▶ **Stated goal**:
State how many lines of the listing below contain the string "height". Reply with the number alone.

▶ **Material**:
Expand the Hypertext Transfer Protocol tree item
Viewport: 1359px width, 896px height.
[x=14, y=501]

...

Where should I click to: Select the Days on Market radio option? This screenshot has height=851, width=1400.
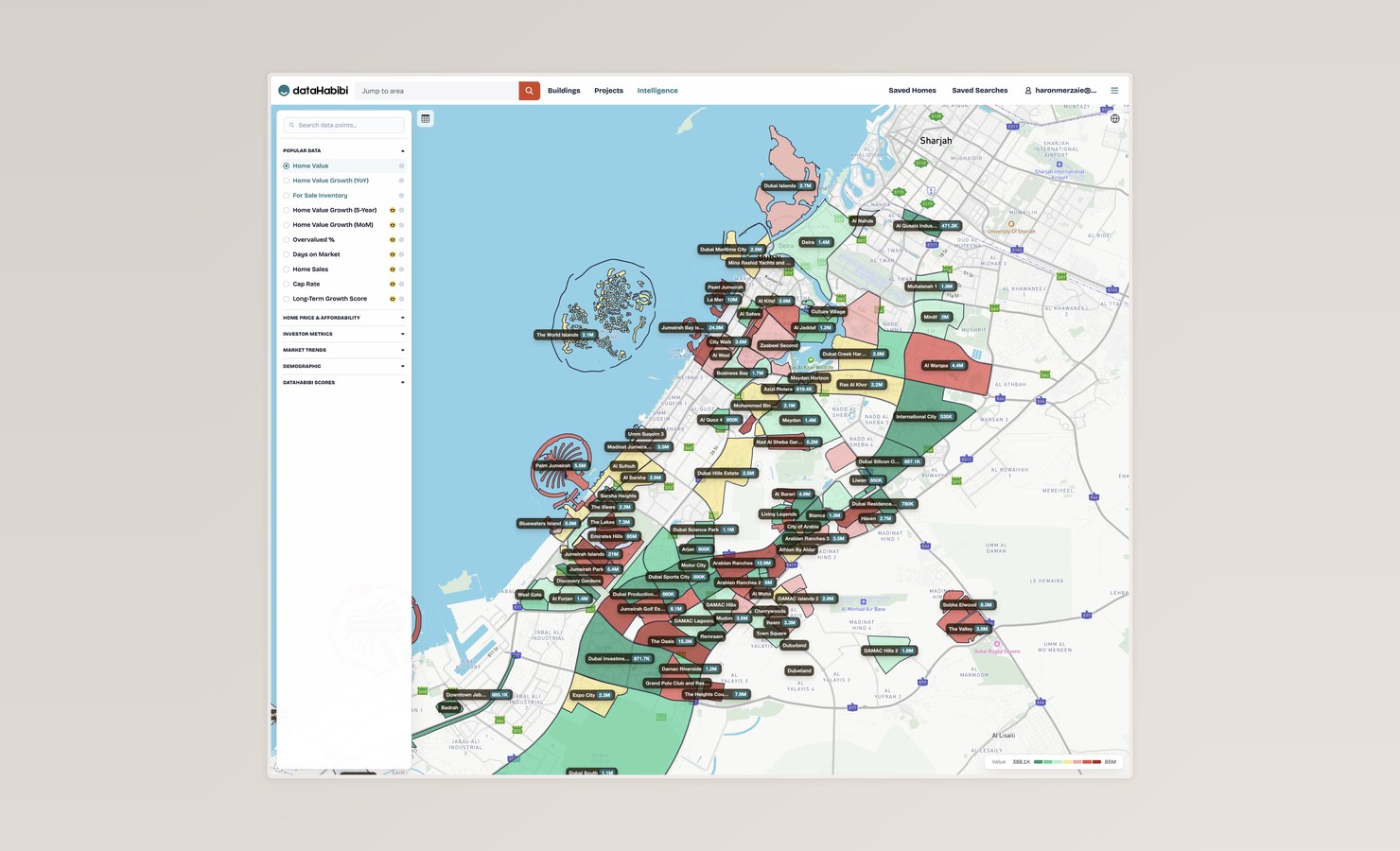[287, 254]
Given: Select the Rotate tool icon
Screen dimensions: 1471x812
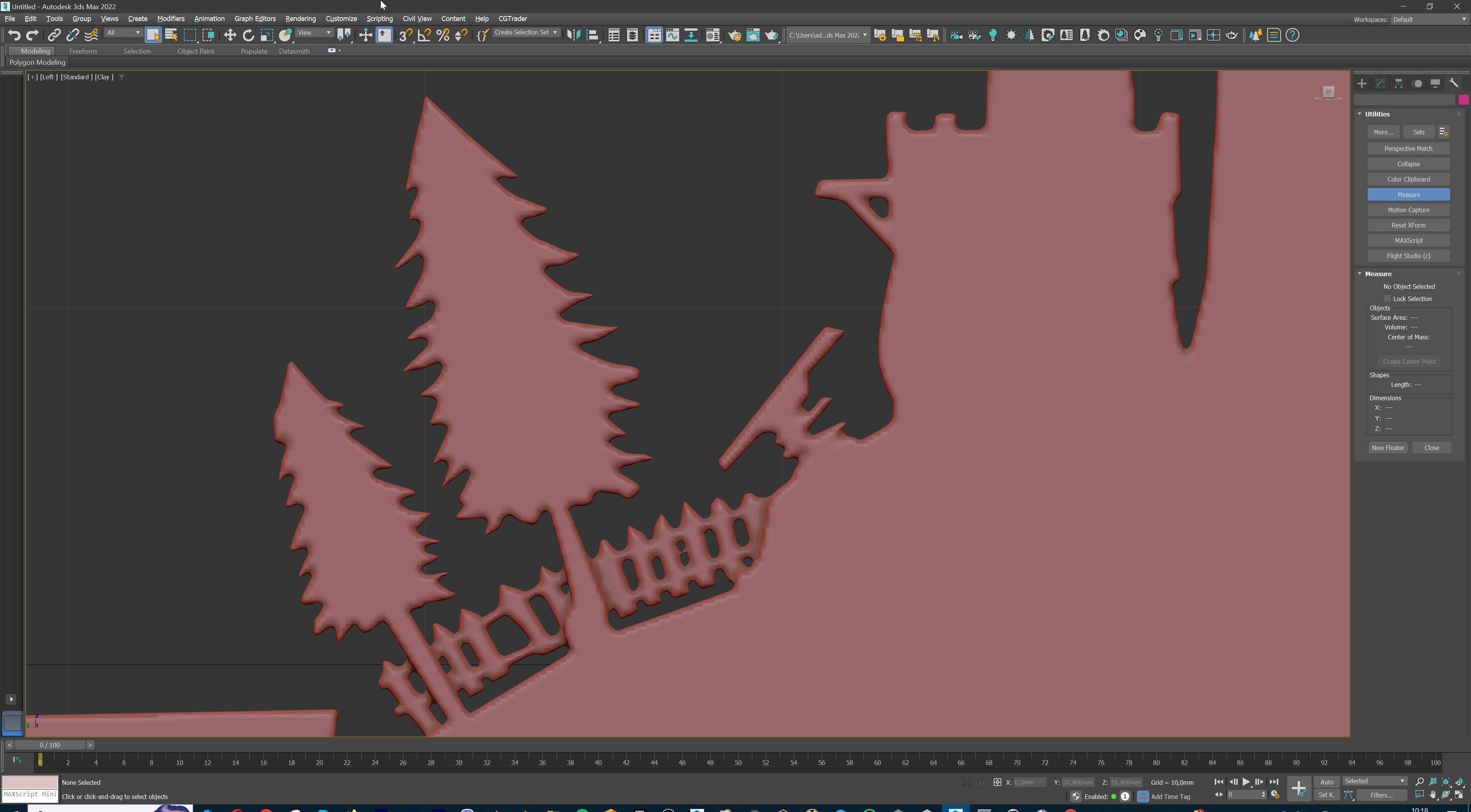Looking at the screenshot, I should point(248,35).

▶ **Finished task**:
2